Nederland ging meetellen
uit Mat in de Mediastad (deel 1: feiten)
uit Mat in de Mediastad (deel 1: feiten)
Aan het eind van de negentiende eeuw groeide het besef dat Nederlandse schakers meetelden op het internationale strijdtoneel. Loman, Benima, Van Lennep en Esser deden in Engeland en Duitsland mee om de prijzen. HSG’er Hendrik Meijer, secretaris van de Nederlandse Schaakbond en uitvinder van het vlaggetje op de schaakklok, meende dat dit ook verplichtingen met zich meebracht. ‘Het buitenland’ zou moeten beseffen dat Nederlanders niet bang waren en dat zij de strijd durfden aan te gaan. Het niveau zou daardoor omhoog gaan. Er werd een fonds ingesteld en toen er 650 gulden was binnengekomen, kon worden gestart met wat ‘Internationale hoofdklassewedstrijden’ werden genoemd. Ze werden ook opgenomen in het rijtje wedstrijden die later ‘onofficiële kampioenschappen van Nederland’ werden genoemd.
Na Amsterdam 1899 en Haarlem 1901 was Meijers eigen Hilversum aan de beurt in 1903. De deelnemers waren steeds acht Nederlanders en acht buitenlanders. Adolf Olland, de sterkste Nederlander, was er niet bij, maar verder was de Nederlandse top goed vertegenwoordigd.
Benjamin Leussen werd met 10 uit 14 de beste Nederlander, achter P.S. Leonhardt en D. Duras.
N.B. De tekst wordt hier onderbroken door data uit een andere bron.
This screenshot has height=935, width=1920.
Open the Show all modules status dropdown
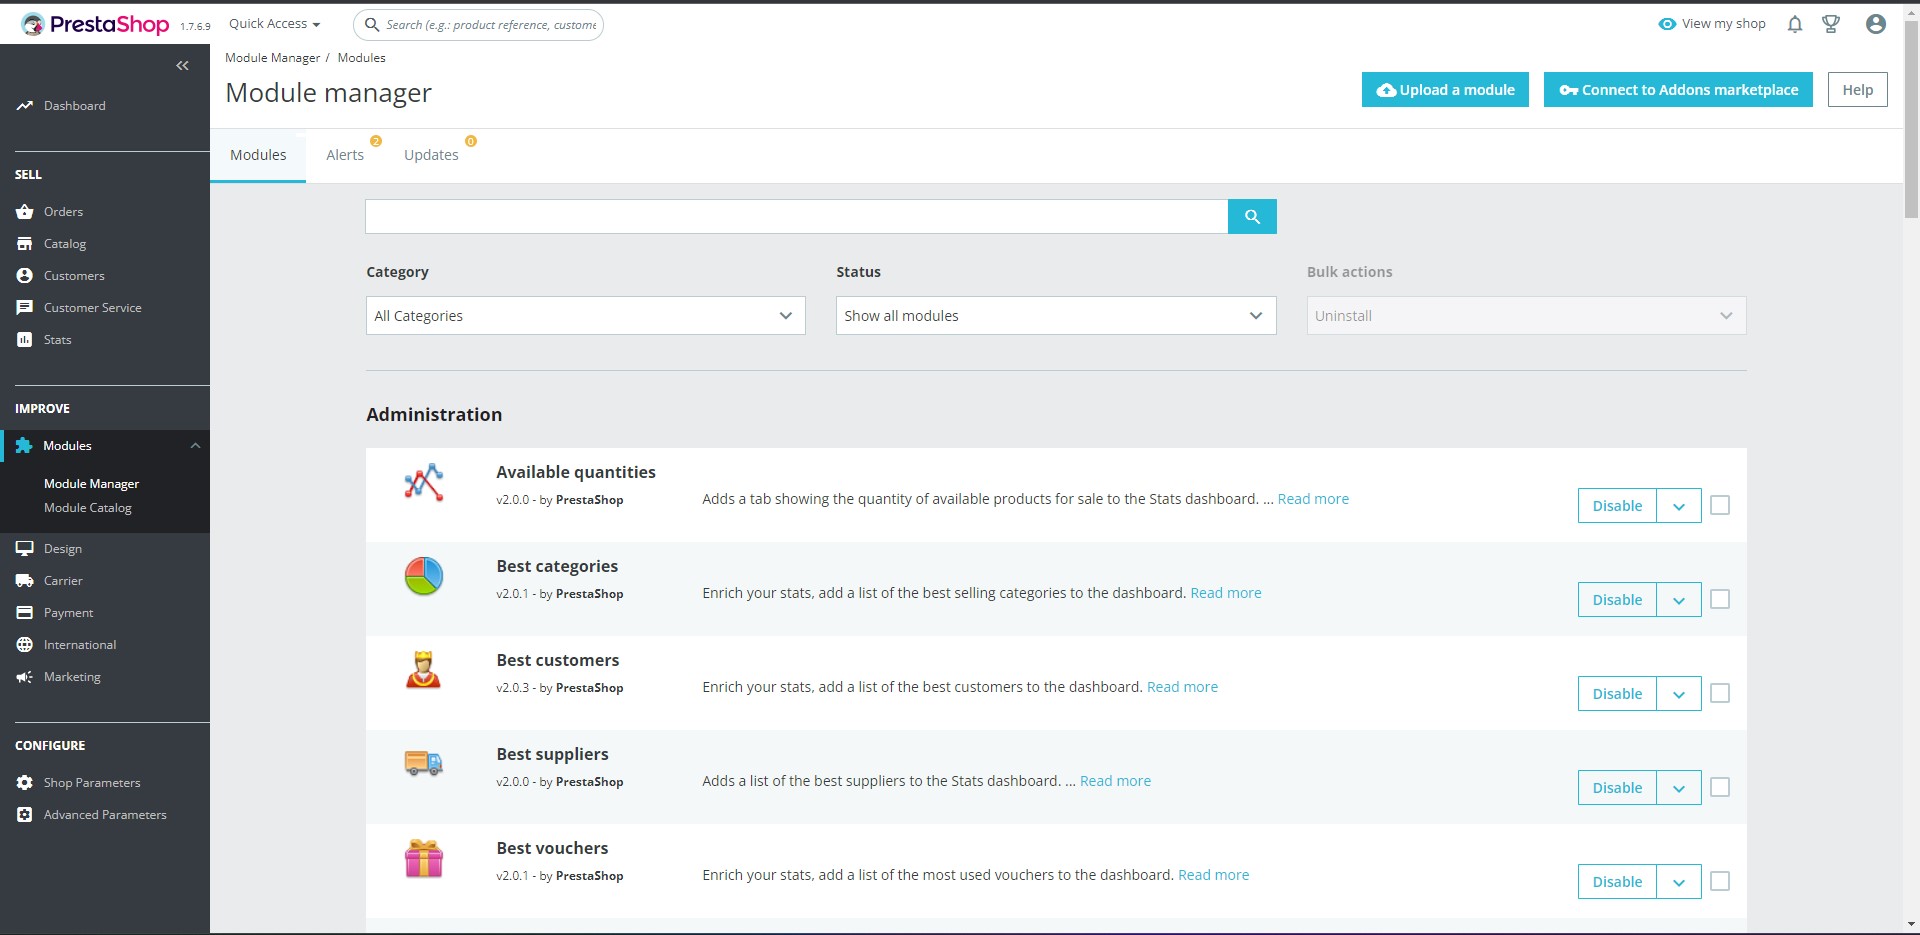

In 1905 vond de vierde editie plaats in Scheveningen. Het was het sterkst bezette toernooi dat tot dan toe in Nederland was gehouden. Wereldtopper Frank Marshall won, Leussen behaalde met een tweede plaats het grootste succes uit zijn carrière. Rudolf Spielmann, ook een wereldtopper, werd derde.
De wedstrijden stopten door een conflict van hoofdorganisator Meijer met de bond. In Hilversum had hij de media al willen laten betalen voor de partijnotaties, zoals Bobby Fischer zo’n zestig jaar later ook opperde. De redactie van De Gooi- en Eemlander besloot daarop de schaakrubriek stop te zetten, wat gelukkig tijdelijk was. In 1905 werd er in Neurenberg een tweekamp gespeeld tussen Marshall en Tarrasch. De organisatie stuurde een recensie-exemplaar van het matchboek naar Meijer. Een redacteur van het bondsblad, die dacht dat Meijer voor het boekje had betaald en daar dus rechten aan kon ontlenen (wat overigens ook een onterechte gedachte was), publiceerde een paar partijen in het blad. Meijer was woedend, verliet het bestuur en er werd een Nieuwe Nederlandse Schaakbond opgericht, gek genoeg zonder Meijer. De breuk werd na twee jaar gelijmd. Met de Internationale hoofdklassewedstrijden was het toen wel afgelopen. Die wedstrijden waren te veel afhankelijk van HSG’er Hendrik Meijer.
Johan Hut
Dit verhaal is vrijwel helemaal gebaseerd op het boek ‘Max Euwe – verhalen en partijen, deel 1: Nederlandse schaakhistorie’ van de Utrechtse schaakhistoricus Peter de Jong.